Is This Your Rainy Day?—Cash Management in Small Resource Dependent Economies
Posted by Tej Prakash
Small economies where resource revenues are a significant part of the budget often face volatile inflows due to fluctuations in production, demand, and price. Hence, if the budget is based on a particular reference price for the resource, actual revenues will often over- or under-perform based on the actual resource price. In case of underperformance, the country then faces, the choice of continuing the smooth implementation of the budget, if price movements are only seen as temporary, or adjusting expenditure downward. The question is, are there approaches to insulating the budget from such unpredictable cash flows?
On the policy side, one option stands out: the creation of a "rainy day fund" from revenues from the resource. The rainy day fund helps to facilitate revenue flows. Other options include of course direct borrowing, possibly against future revenue flows. This is usually expensive in countries with poorly developed capital markets, or can lead countries down a debt spiral. Many indebted resource economies have actually had worse economic growth than countries without resource wealth. Yet another option is decreasing the portion of non-discretionary spending (for example, entitlements), so that expenditure can more easily be postponed.
The size of rainy day funds and annual in- and outflows in it, should be determined in accordance with the importance of the resource revenue for the medium-term budget needs, and the volatility of resource price. Ideally such a Fund must be managed on a hands-off basis from the ministry of finance or the political level (except in national emergencies), with access being rule-based. Temptations to poach from the fund for political expediency should be resisted. In practice this is difficult; one of the reasons for the poor track-record of rainy day funds,
There are a number of options to set up a rainy day fund. In times of revenue over-performance, the surplus revenue could be saved. Another option is to negotiate an advance against future supply of such a resource and to use that money to create the fund. Some low-income countries have also negotiated concessionary loans from multilateral institutions as initial capital. The investment income of the fund and any revenue over-performance in good times can feed the use of the fund in bad times. If the fund grows excessively or, as often witnessed, needs replenishing often, this obviously is a serious indication that the reference price for the budget needs to be adjusted. Instead of a rainy day fund, the country could in theory also hedge against the volatility of resource prices in the options markets. However, this would require a degree of sophisticated financial market expertise which many such countries may not have, and may prove more expensive than the financing costs of the fund.

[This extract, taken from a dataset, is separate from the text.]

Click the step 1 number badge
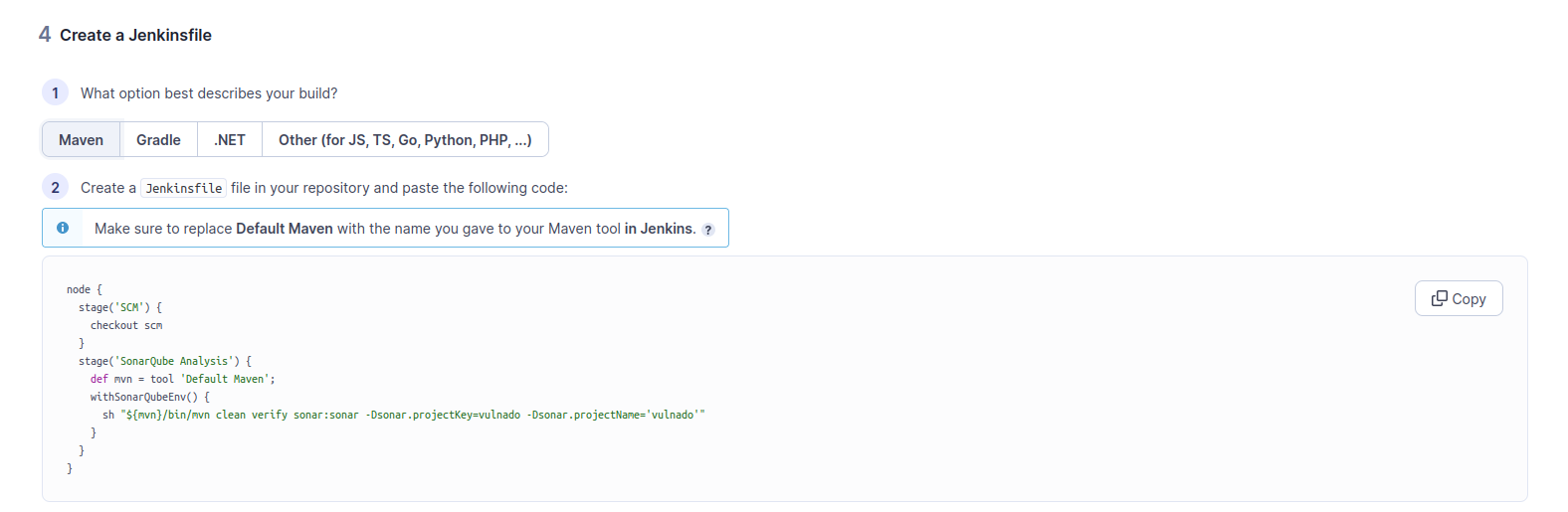The image size is (1568, 512). (55, 92)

Managing rainy day funds requires a lot of discipline and well-designed governance framework. In the past countries have often disregarded these requirements. In addition, in support of the management of the fund, a number fundamental reforms in budgetary management in the country are often advisable. These are, for example: preparation of a medium-term budget scenario, including cash flow projections; managing all public sector cash in a unified manner (a Treasury Single Account with a very wide coverage); and introducing cash planning and management.

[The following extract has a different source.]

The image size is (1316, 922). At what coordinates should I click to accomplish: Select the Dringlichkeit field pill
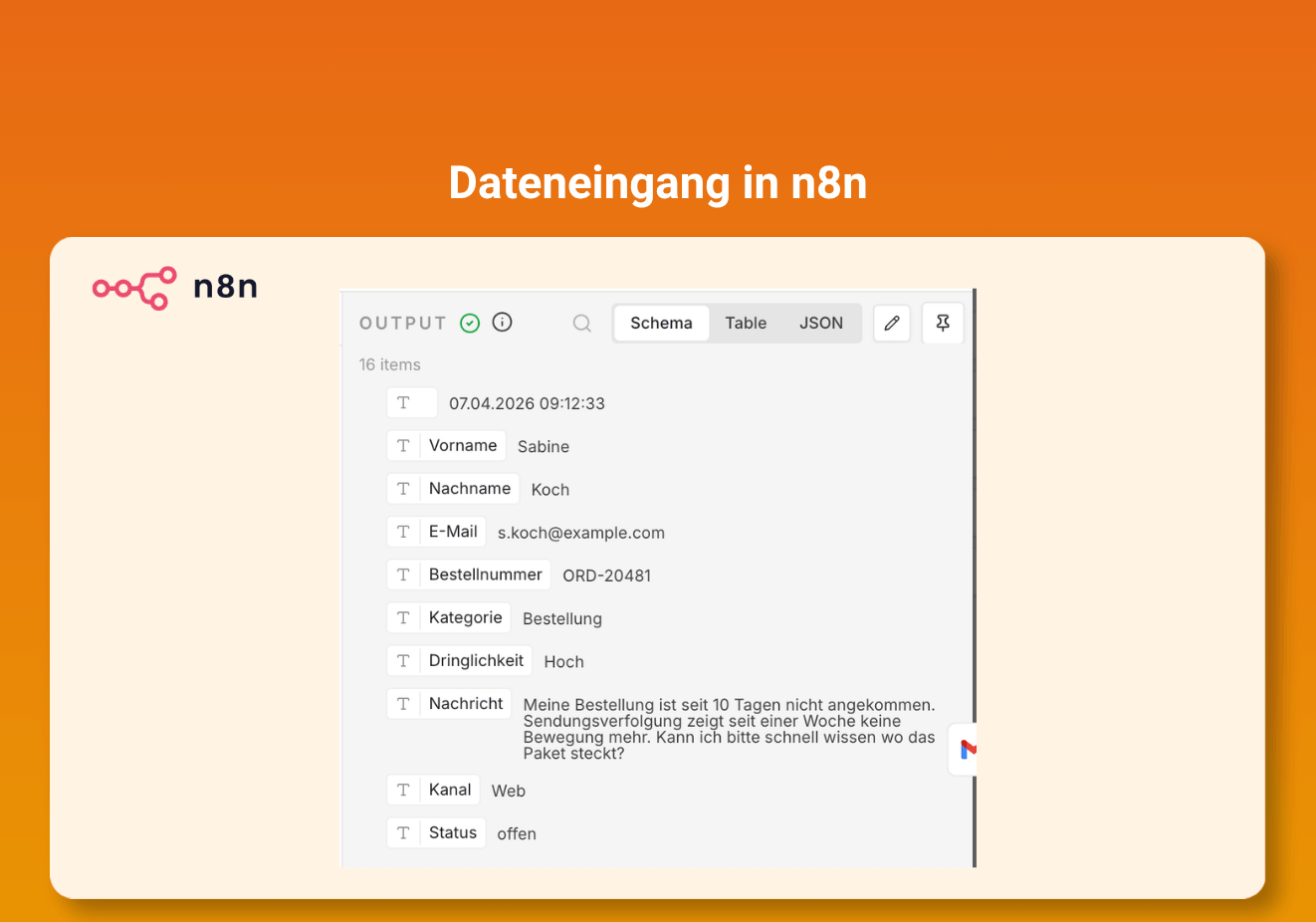(460, 660)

Developing cash planning and management which would involve: creating a cash planning unit in the ministry of finance; developing cash forecasting capacity both for cash inflows and outflows on an annual and rolling quarterly basis; establishing information flows and systems from budget entities to the cash planning unit. It would also involve other important steps including, establishing spending and cash allocation priorities in budgetary spending; establishing rules on borrowing requirements or support from the "rainy day fund"; and, developing investment strategies for short term cash surpluses.